_What is being asked_
Edit the lines from the one containing "You are a GUI" through the end of the lines, replacing "GUI agent" with "GUI assistant" and changing nothing else. Leave the pictures out of your answer.
BEGIN
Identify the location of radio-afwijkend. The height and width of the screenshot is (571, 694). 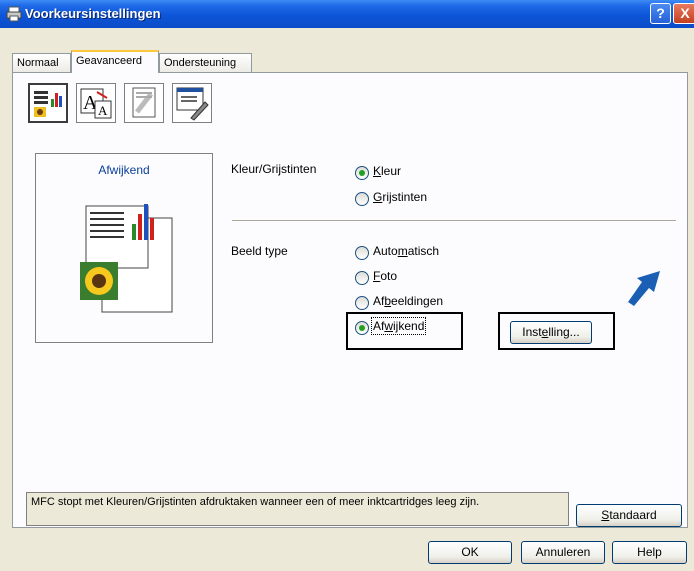
(362, 328).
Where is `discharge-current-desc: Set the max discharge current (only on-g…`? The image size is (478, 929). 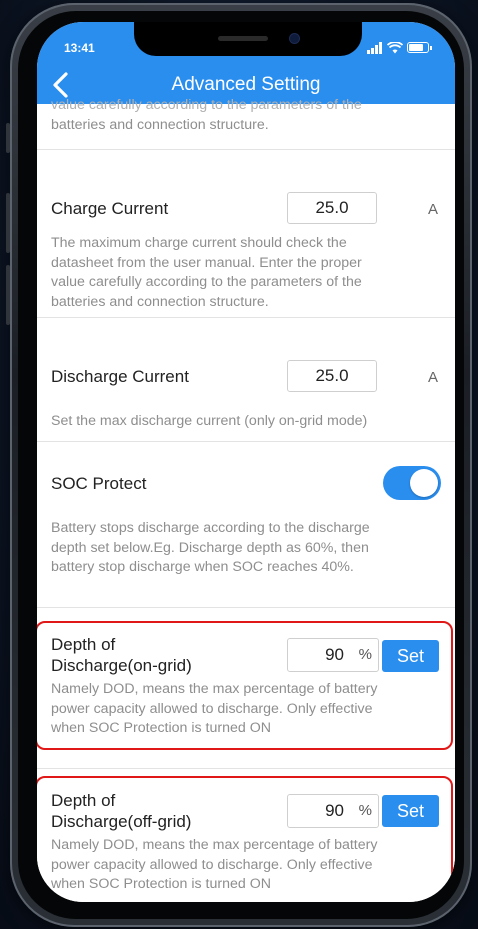 discharge-current-desc: Set the max discharge current (only on-g… is located at coordinates (210, 421).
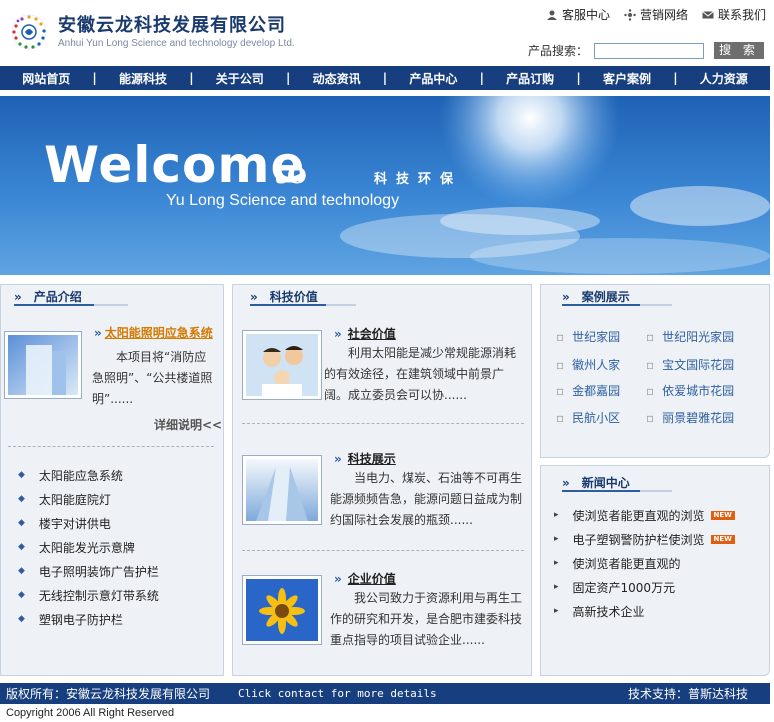 This screenshot has width=774, height=722. I want to click on featured-product-title: 太阳能照明应急系统, so click(158, 333).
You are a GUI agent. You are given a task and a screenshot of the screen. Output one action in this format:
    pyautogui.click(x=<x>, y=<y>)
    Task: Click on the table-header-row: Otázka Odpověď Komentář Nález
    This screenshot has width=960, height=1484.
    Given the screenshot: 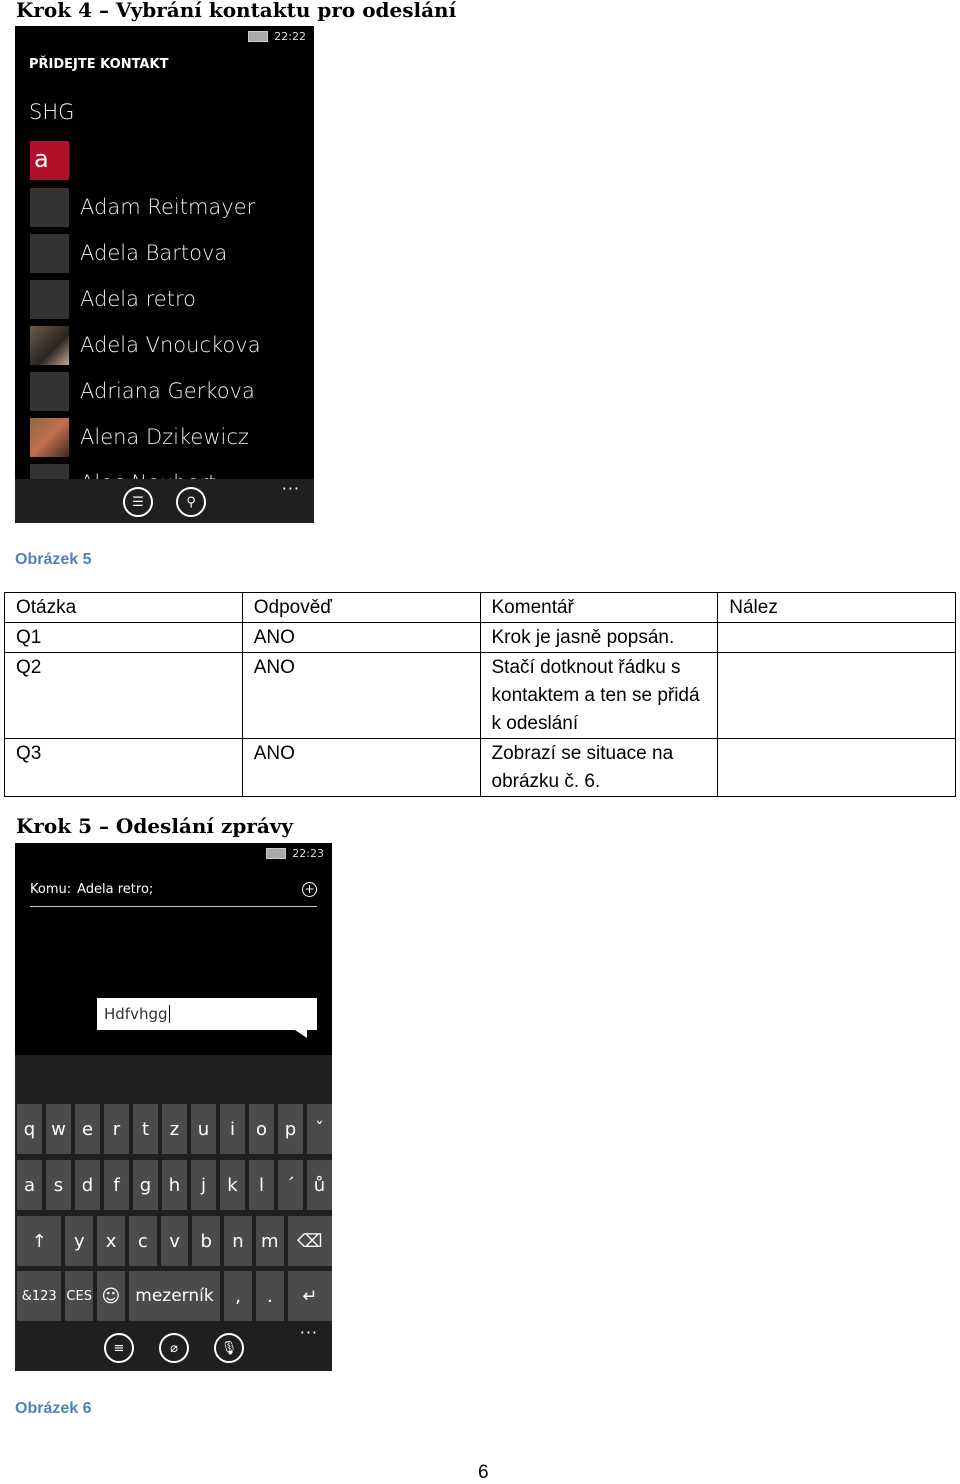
END
_Task output_
You are a GUI assistant. You are given a task and a screenshot of the screen. Output one action in this format:
    pyautogui.click(x=<x>, y=<y>)
    Task: Click on the table-header-row: Otázka Odpověď Komentář Nález
    This screenshot has width=960, height=1484.
    Given the screenshot: 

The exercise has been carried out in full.